§ **Entries shown**:
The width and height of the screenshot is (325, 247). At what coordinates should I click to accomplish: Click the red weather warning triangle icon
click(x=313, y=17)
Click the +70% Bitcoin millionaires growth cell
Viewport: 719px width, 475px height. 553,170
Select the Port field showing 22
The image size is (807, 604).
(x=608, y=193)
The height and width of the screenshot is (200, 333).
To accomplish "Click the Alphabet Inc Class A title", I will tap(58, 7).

--

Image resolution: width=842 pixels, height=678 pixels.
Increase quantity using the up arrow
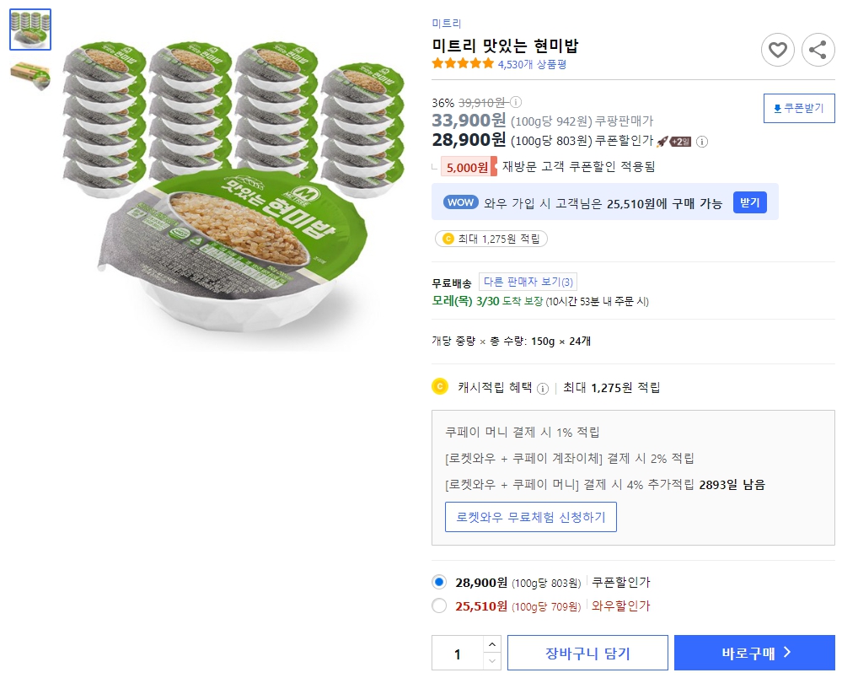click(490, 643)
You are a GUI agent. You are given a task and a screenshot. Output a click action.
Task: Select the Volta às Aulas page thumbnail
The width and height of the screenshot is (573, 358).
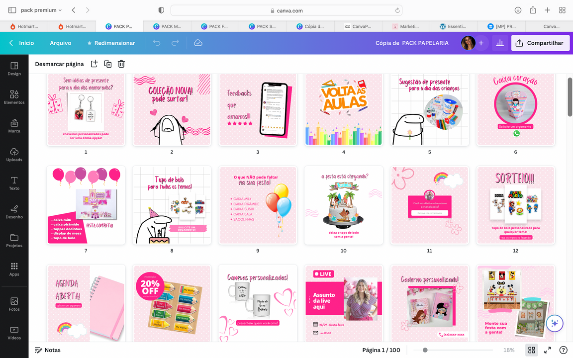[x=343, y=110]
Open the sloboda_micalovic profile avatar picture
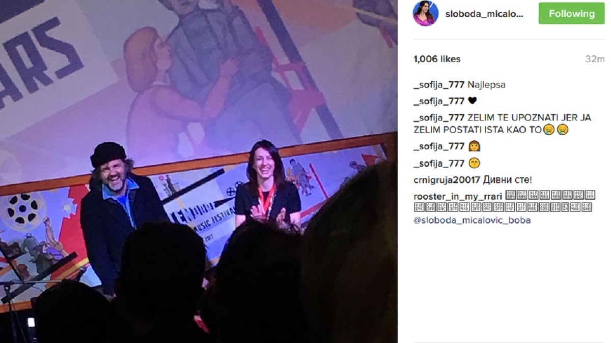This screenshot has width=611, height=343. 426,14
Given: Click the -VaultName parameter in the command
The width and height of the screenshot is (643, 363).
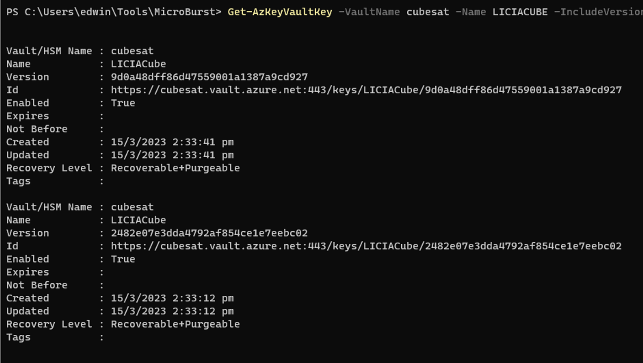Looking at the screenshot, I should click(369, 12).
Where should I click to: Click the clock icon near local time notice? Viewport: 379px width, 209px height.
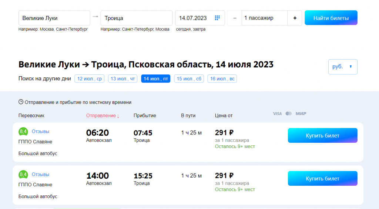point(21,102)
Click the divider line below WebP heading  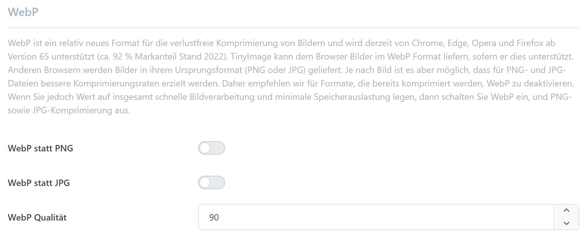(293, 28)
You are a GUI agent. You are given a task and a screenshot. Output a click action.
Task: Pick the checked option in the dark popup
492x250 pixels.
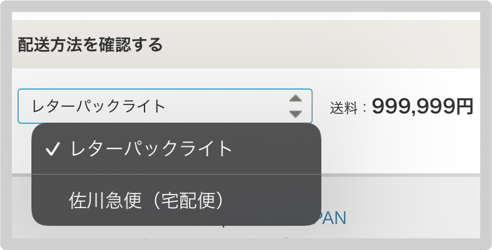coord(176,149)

* * *

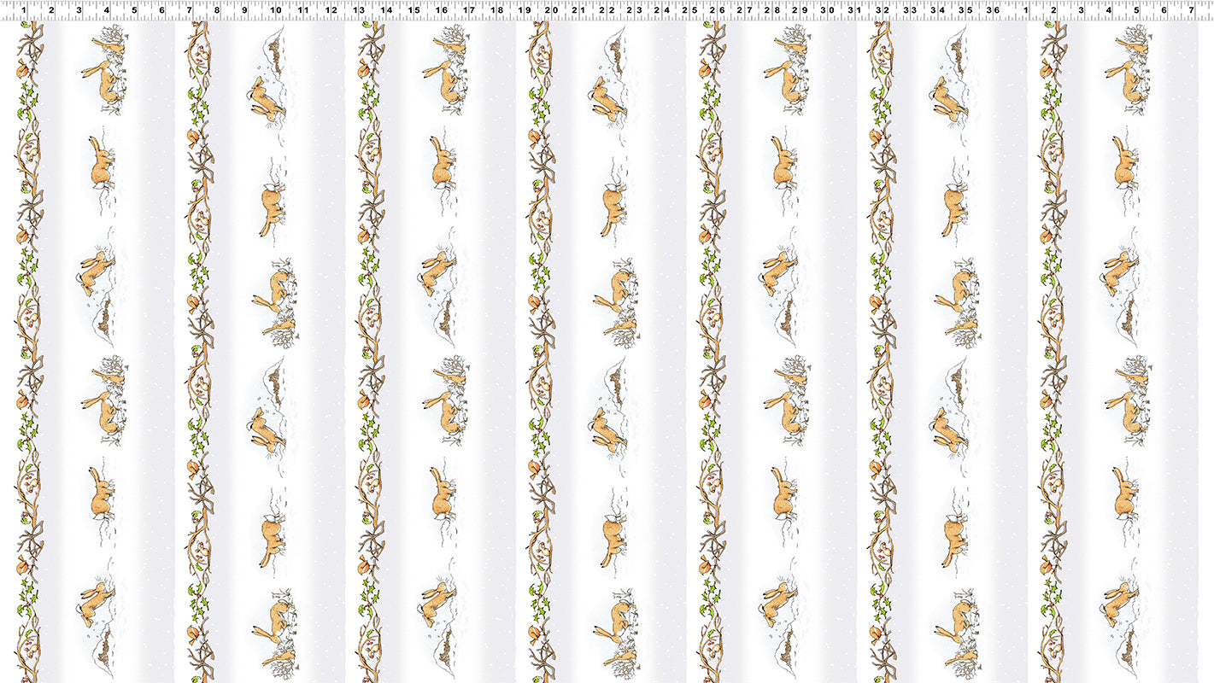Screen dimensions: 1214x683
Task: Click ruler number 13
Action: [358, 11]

§ **Aim of the exercise**:
Reproduce the rows starting at the line containing "The height and" and ending with the line containing "will tap(58, 7).", both included, with nothing else.

§ **Answer to the task**:
The height and width of the screenshot is (200, 333).
To accomplish "Click the Alphabet Inc Class A title", I will tap(58, 7).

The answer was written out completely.